Click the Frequent Errors Top 5 tab. On this tab, select an error and click Diagnose in the Operation column of the error.
The Error Detail tab appears.
Step 4: View error details
The details of a JS error include the first occurrence time, version for the first occurrence (optional), error name, error type, point in time of the occurrence, device, operating system, browser, IP address, connection type, region, error URL, and application version. The details also include the file, line, and column where the error occurs. The following figure provides an example to show the details of an error. The map module on the real-time dashboard reported an error of invalid data during the update, and the error occurred in Line 1 and Column 79585.
Step 5: Locate the error in the source code
The information acquired from the JS error details is insufficient for error diagnostics, because online code is unreadable after compilation, compression, and obfuscation. Although the displayed information shows that the error occurred in Line 1 and Column 79585, this is not the actual error location in the source code. In this case, you must use the source map for source code mapping.
In the Stack Info section, click the icon on the left of a stack to expand the row, and click Choose Sourcemap.
In the Sourcemap File dialog box, select an existing source map file or upload a new source map file, and click OK.

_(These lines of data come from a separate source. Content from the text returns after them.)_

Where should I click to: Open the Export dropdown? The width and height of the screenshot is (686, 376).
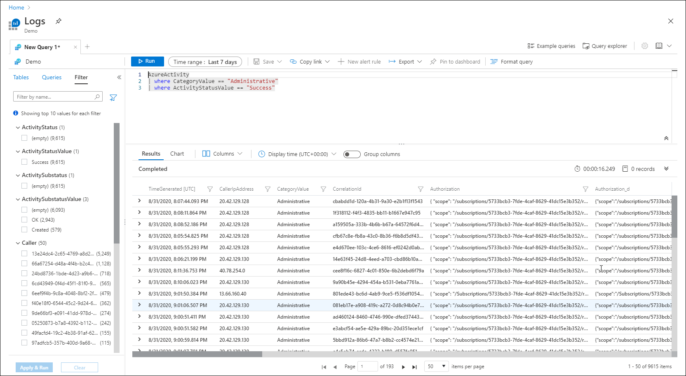click(406, 62)
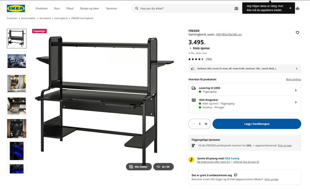Increase quantity with plus icon
The height and width of the screenshot is (189, 310).
click(x=206, y=124)
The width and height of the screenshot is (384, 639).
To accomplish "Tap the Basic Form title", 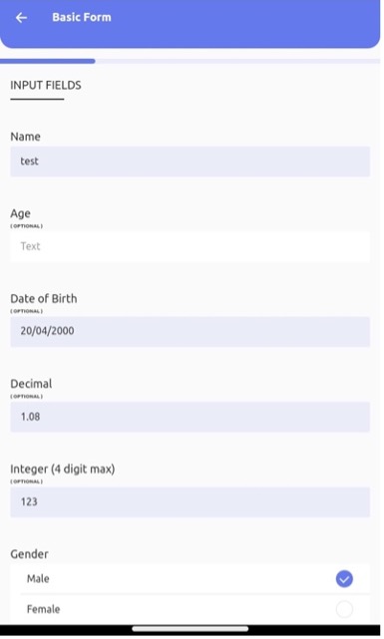I will coord(82,18).
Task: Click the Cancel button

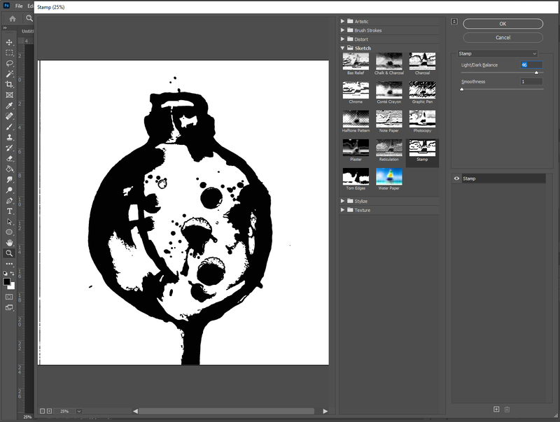Action: coord(503,37)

NoteYou can upload up to five files at the same time.
Browser Monitoring uses the source map to identify the exact error location. If the selected source map matches the error in the source code, the original error location is marked in red in the Source Code section. After the analysis, you can easily identify the file and code line where the error occurred. In addition, you can use a source map for source code mapping for each line in the error stack.
Step 6: View the backtracked user behaviors
The source code mapping shows that the source code error occurred because invalid data was loaded during the creation of the map component. However, invalid data may appear in a variety of forms. Null judgment and fault tolerance have been performed on data in the source code, but the invalid data still occurred. If a snapshot of the error data can be taken, you can locate the cause of the error more accurately. However, onsite data is usually unavailable in global exception capture, and the data can be obtained only when users report the data together with the error.
The best troubleshooting method is to replicate the error. Browser Monitoring defines event nodes on a page as user behaviors, such as page loading, route jumps, page clicks, API requests, and console output. User behaviors are connected in chronological order to form a behavior trace. Behavior backtracking upon the error can help developers replicate the error.
User behavior backtracking for the error shows that an API request was made before the error occurred, as shown in the following User behavior backtracking figure. This API operation requested the real-time update of the map module, but the returned data is ConsoleNeedLogin. This indicates that the user has logged off from the page. This is the root cause of invalid data.